**PROBLEM STATEMENT**
Switch "Policy" to "Notice" in the part of the items that opens with the line containing "Обратная связь (135, 2371)" and closes with the line containing "[menuitem] (665, 827)". Give back only those lines, with nothing else changed.

**LISTING**
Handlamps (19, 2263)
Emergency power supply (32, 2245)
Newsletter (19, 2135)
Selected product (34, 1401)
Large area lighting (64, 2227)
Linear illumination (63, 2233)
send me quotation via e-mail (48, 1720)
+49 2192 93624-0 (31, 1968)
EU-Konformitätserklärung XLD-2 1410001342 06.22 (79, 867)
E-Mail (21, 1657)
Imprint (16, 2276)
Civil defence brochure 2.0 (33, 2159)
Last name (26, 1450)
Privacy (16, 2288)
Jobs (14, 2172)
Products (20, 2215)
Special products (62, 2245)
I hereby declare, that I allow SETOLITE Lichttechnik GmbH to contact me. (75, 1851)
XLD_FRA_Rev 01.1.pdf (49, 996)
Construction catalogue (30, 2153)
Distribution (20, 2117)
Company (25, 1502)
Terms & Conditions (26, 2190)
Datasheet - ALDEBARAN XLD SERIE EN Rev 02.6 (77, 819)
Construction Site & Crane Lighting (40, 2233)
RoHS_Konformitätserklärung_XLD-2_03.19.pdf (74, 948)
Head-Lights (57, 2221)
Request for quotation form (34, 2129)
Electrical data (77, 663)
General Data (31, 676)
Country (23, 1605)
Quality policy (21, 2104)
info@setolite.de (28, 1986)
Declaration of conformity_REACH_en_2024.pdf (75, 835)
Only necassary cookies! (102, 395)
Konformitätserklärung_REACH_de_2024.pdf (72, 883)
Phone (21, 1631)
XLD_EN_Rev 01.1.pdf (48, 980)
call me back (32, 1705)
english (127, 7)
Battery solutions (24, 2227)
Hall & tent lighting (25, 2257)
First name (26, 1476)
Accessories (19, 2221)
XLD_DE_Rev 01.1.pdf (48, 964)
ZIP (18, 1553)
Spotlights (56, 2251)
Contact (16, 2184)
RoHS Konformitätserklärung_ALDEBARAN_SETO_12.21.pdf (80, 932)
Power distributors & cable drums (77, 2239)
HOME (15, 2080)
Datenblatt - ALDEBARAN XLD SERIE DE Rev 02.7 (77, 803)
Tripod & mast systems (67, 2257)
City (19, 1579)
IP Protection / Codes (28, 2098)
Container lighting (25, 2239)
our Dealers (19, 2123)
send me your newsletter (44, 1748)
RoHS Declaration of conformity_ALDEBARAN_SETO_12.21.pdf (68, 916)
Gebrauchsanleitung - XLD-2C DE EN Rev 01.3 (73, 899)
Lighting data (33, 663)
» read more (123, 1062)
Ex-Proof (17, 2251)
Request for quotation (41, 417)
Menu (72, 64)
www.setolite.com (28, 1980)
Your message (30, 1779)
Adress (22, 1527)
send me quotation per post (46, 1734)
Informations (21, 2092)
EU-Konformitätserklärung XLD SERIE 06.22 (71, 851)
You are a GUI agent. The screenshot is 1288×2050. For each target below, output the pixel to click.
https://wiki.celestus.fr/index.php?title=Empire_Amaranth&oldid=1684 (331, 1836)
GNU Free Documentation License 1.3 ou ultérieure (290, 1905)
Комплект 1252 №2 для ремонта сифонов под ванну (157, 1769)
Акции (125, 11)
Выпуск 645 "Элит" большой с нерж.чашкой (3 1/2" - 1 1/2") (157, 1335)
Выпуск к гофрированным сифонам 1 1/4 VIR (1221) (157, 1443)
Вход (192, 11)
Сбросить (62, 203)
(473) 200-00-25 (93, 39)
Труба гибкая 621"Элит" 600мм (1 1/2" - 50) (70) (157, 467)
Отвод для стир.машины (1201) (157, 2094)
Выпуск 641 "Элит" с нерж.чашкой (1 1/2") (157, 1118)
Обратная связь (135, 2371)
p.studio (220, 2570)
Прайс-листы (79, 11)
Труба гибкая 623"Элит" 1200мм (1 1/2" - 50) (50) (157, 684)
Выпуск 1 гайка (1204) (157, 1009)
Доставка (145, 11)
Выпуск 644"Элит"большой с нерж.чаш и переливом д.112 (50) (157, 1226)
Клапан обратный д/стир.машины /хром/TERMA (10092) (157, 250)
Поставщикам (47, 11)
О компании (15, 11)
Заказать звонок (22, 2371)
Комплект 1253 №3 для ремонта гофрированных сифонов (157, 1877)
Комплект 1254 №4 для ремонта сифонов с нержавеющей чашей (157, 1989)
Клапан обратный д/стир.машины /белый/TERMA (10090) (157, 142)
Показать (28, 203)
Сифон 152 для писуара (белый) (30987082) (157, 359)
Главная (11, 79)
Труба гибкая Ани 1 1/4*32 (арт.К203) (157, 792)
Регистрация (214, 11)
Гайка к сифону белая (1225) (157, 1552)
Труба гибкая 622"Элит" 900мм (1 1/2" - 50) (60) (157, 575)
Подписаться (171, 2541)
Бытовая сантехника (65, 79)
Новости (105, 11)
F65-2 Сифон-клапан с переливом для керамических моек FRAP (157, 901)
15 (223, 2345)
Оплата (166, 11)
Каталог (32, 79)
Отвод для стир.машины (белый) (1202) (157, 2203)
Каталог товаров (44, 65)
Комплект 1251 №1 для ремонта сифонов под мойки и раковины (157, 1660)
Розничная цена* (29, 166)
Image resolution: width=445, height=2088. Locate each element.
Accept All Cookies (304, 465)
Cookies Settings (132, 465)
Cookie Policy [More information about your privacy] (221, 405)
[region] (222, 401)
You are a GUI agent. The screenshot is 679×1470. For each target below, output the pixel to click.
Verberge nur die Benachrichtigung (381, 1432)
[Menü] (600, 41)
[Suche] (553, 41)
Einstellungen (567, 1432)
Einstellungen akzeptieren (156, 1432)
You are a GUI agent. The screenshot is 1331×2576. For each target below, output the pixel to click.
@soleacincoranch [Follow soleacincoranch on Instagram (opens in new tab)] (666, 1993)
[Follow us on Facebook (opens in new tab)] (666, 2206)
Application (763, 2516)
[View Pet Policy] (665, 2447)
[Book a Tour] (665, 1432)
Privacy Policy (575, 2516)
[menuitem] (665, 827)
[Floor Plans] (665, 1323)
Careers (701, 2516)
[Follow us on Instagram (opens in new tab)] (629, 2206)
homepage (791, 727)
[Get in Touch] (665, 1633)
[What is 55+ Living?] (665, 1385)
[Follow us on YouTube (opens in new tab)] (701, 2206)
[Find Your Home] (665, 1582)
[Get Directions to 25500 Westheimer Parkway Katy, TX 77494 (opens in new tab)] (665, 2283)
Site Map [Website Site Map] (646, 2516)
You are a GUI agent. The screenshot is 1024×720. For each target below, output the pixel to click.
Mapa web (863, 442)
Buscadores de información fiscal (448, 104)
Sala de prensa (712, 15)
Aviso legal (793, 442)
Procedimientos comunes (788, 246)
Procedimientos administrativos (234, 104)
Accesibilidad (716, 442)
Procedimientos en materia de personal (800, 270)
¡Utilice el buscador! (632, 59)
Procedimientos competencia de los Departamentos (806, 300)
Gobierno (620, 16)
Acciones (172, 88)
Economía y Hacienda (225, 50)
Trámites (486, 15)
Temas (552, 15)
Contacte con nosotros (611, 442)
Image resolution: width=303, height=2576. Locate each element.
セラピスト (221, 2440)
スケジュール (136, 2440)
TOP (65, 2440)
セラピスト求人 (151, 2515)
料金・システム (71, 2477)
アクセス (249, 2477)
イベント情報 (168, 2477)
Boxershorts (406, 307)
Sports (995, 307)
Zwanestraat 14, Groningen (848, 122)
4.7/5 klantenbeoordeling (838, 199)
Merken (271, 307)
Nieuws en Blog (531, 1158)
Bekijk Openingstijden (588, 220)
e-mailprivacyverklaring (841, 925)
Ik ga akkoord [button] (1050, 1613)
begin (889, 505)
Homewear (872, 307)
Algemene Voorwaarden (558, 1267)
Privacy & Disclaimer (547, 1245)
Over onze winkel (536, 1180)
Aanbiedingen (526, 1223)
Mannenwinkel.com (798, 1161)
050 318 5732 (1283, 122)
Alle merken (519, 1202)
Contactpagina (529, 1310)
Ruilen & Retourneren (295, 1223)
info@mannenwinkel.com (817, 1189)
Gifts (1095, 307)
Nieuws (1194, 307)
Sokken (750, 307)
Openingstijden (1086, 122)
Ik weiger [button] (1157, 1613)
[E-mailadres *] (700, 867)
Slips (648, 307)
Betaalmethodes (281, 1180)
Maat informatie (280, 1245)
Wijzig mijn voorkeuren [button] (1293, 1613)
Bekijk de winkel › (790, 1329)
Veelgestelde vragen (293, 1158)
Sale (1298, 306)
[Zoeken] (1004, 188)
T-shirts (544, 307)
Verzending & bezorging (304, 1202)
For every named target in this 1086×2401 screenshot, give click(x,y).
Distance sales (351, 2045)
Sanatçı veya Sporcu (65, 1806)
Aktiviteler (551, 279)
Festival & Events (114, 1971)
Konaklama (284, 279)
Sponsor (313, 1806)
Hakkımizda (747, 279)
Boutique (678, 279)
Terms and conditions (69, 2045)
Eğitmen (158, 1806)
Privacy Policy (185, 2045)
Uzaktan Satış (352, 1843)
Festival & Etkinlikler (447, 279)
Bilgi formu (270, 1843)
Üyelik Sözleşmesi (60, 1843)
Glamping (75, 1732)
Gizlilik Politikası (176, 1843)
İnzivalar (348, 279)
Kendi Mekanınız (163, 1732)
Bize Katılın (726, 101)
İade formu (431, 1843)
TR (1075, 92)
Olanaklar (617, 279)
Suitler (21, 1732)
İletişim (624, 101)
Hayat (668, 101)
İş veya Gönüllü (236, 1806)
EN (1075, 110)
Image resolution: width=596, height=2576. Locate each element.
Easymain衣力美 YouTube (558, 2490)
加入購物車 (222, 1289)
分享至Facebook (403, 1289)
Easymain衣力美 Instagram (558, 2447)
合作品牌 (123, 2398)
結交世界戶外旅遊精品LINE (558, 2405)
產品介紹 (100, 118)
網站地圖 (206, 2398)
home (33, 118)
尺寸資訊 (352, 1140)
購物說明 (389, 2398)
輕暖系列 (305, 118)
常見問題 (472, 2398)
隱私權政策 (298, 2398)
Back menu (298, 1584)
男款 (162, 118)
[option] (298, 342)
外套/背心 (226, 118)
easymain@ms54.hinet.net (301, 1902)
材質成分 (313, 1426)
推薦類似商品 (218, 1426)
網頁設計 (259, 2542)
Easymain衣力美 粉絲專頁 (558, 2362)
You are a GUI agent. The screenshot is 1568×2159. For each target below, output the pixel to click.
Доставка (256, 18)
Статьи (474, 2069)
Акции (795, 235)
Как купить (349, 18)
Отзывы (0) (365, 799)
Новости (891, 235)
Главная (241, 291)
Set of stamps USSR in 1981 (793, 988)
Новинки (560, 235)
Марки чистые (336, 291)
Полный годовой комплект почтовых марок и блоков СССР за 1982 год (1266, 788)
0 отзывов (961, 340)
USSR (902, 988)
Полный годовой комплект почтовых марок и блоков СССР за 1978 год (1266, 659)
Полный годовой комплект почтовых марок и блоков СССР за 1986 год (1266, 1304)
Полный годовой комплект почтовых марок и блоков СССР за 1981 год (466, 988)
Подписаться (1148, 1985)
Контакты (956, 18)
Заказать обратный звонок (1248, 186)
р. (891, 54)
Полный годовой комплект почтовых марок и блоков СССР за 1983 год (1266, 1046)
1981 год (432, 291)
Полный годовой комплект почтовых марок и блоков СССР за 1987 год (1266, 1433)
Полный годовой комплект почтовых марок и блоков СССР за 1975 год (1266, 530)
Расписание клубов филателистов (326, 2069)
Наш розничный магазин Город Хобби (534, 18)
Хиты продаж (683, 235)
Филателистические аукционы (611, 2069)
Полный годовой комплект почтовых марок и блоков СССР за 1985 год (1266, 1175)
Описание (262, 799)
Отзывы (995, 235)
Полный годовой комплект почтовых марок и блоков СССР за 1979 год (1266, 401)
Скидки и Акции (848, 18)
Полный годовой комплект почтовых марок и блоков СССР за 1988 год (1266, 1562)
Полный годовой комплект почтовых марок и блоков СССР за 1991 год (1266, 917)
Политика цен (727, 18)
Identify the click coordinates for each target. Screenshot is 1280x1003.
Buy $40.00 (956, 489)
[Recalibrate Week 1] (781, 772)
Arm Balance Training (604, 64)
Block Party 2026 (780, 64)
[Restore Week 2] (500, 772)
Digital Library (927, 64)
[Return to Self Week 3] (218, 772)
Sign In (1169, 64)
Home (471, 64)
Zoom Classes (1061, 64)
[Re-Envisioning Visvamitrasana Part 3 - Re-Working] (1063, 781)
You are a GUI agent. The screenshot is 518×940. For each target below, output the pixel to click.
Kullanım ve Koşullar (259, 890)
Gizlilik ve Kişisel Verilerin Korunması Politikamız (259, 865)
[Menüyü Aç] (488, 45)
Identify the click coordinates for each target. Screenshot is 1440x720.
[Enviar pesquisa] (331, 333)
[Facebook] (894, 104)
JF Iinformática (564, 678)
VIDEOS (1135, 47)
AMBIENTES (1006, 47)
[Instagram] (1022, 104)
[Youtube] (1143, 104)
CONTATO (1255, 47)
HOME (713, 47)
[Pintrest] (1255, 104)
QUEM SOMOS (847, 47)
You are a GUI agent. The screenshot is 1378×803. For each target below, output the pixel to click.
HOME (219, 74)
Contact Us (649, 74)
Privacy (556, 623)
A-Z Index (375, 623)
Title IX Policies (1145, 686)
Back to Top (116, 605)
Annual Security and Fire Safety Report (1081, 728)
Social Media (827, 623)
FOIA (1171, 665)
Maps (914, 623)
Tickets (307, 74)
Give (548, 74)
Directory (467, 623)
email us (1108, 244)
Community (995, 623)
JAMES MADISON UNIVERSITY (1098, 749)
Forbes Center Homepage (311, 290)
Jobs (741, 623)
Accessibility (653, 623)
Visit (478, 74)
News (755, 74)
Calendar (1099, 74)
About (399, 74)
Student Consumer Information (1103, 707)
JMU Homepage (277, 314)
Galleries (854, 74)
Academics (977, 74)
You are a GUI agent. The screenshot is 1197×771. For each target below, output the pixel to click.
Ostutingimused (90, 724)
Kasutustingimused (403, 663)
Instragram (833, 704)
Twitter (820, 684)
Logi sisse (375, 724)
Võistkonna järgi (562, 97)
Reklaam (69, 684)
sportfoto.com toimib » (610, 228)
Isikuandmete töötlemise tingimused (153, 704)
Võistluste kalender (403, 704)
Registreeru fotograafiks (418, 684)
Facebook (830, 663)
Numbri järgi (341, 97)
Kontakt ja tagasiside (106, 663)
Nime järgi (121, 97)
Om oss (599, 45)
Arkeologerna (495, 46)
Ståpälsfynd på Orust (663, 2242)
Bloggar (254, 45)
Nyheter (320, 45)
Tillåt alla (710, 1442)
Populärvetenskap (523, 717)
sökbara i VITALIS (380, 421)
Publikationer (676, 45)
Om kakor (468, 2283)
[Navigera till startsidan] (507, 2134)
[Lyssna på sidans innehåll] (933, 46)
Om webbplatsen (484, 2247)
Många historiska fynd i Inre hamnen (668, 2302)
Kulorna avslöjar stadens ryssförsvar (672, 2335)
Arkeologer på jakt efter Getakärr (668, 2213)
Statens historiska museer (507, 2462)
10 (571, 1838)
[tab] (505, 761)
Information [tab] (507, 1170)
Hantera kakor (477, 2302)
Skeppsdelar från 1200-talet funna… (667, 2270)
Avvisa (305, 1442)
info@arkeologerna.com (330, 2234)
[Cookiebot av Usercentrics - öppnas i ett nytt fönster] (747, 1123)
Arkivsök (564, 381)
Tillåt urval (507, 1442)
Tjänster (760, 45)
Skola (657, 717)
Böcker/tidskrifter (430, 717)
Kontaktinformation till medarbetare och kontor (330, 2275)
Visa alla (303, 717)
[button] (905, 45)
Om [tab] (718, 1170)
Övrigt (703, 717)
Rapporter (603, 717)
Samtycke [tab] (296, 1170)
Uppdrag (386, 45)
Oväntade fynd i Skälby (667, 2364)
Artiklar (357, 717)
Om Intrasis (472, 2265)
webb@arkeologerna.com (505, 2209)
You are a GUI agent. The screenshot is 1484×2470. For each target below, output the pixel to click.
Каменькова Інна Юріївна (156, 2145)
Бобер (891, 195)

**FINISHED EXERCISE**
Обратная связь (135, 2371)
p.studio (220, 2570)
Прайс-листы (79, 11)
Труба гибкая 623"Элит" 1200мм (1 1/2" - 50) (50) (157, 684)
Выпуск 1 гайка (1204) (157, 1009)
Доставка (145, 11)
Выпуск 644"Элит"большой с нерж.чаш и переливом д.112 (50) (157, 1226)
Клапан обратный д/стир.машины /хром/TERMA (10092) (157, 250)
Поставщикам (47, 11)
О компании (15, 11)
Заказать звонок (22, 2371)
Комплект 1253 №3 для ремонта гофрированных сифонов (157, 1877)
Комплект 1254 №4 для ремонта сифонов с нержавеющей чашей (157, 1989)
Клапан обратный д/стир.машины /белый/TERMA (10090) (157, 142)
Показать (28, 203)
Сифон 152 для писуара (белый) (30987082) (157, 359)
Главная (11, 79)
Труба гибкая Ани 1 1/4*32 (арт.К203) (157, 792)
Регистрация (214, 11)
Гайка к сифону белая (1225) (157, 1552)
Труба гибкая 622"Элит" 900мм (1 1/2" - 50) (60) (157, 575)
Подписаться (171, 2541)
Бытовая сантехника (65, 79)
Новости (105, 11)
F65-2 Сифон-клапан с переливом для керамических моек FRAP (157, 901)
15 (223, 2345)
Оплата (166, 11)
Каталог (32, 79)
Отвод для стир.машины (белый) (1202) (157, 2203)
Каталог товаров (44, 65)
Комплект 1251 №1 для ремонта сифонов под мойки и раковины (157, 1660)
Розничная цена* (29, 166)
Image resolution: width=445, height=2088. Locate each element.
Accept All Cookies (304, 465)
Cookies Settings (132, 465)
Cookie Notice [More information about your privacy] (221, 405)
[region] (222, 401)
You are a GUI agent. The screenshot is 679×1470. For each target below, output the pixel to click.
Verberge nur die Benachrichtigung (381, 1432)
[Menü] (600, 41)
[Suche] (553, 41)
Einstellungen (567, 1432)
Einstellungen akzeptieren (156, 1432)
You are a GUI agent. The screenshot is 1331×2576. For each target below, output the pixel to click.
@soleacincoranch [Follow soleacincoranch on Instagram (opens in new tab)] (666, 1993)
[Follow us on Facebook (opens in new tab)] (666, 2206)
Application (763, 2516)
[View Pet Notice] (665, 2447)
[Book a Tour] (665, 1432)
Privacy Notice (575, 2516)
[menuitem] (665, 827)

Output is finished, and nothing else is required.